Sofortprogramm

Der Sozialausschuss der Stadt Göttingen fordert die Verwaltung der Stadt Göttingen auf, im Rahmen eines Sofortprogramms für Flüchtlinge ein professionelles Freiwilligenmanagement für Flüchtlinge und Ehrenamtliche aufzubauen. Ziel ist es, Angebot und Nachfrage so zusammen zu bringen, dass ein Höchstmaß an Hilfen bei den Menschen ankommt. Das Sofortprogramm soll die bereits bestehenden Angebote bündeln, ergänzen und fördern. Zur besseren Koordination und Ansprechbarkeit wird eine gut erreichbare Hotline eingerichtet.

Eine abgestimmte Zusammenarbeit mit allen Akteuren in der Stadt Göttingen und dem Landkreis Göttingen ist anzustreben.

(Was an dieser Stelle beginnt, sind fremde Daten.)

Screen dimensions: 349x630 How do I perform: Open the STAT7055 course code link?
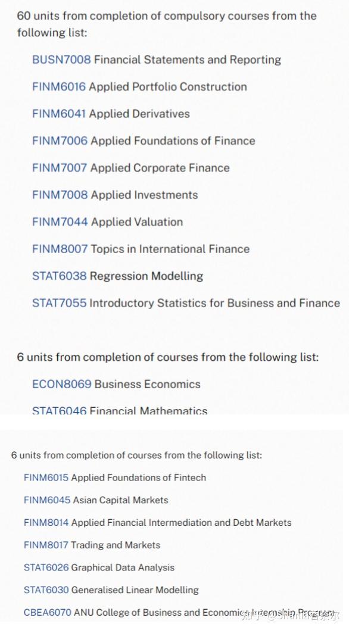[x=60, y=303]
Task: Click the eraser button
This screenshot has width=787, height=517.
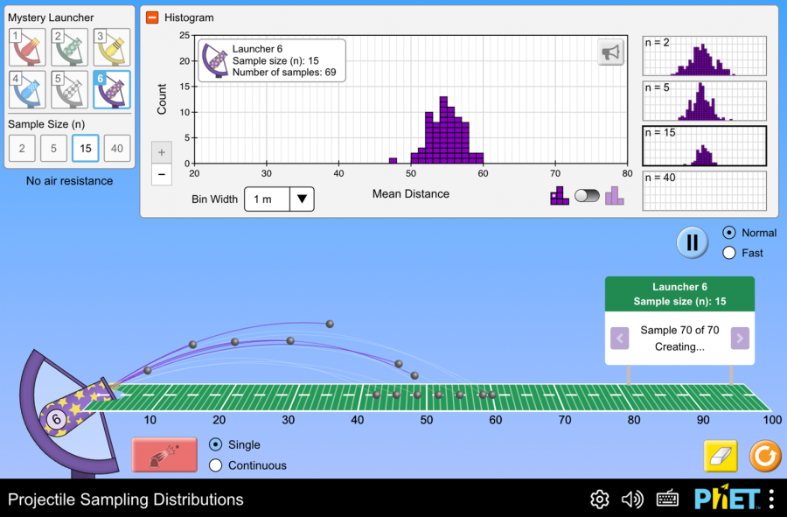Action: pyautogui.click(x=721, y=456)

Ergänzt werden soll das Sofortprogramm durch den verstärkten Einsatz von Kulturdolmetschern, Dolmetschern und Integrationslotsen. Für diese wird die Verwaltung gebeten zu prüfen, wie der entstehende Aufwand erstattet werden kann

 

Begründung
Das ehrenamtliche Engagement kann nicht die notwendige professionelle Arbeit mit und für die Flüchtlinge ersetzen, sondern erweitert sie um das große Potential des bürgerschaftlichen Engagements, ohne das umfassende Hilfen nicht möglich wären.

Bei Bildung, Arbeit und Teilhabe sollen die Flüchtlinge von Anfang an von ehrenamtlichen Ansprechpartnern unterstützt werden. So können die Angebote an Sprachkursen, Integrationskursen und schulischer und beruflicher Teilhabe besser wahrgenommen werden.

Ziel des professionellen Freiwilligenmanagement ist es, dass die Flüchtlinge bzw. die Familien Unterstützung bekommen. Die Stadt Göttingen übernimmt die Personal- und Sachkosten und versucht, den Aufwand gegenüber Land und Bund geltend zu machen.

Dieses Angebot entlässt den Bund und das Land aber nicht aus ihrer Verantwortung. Es stellt sicher, dass wir vor Ort handlungsfähig sind und bleiben.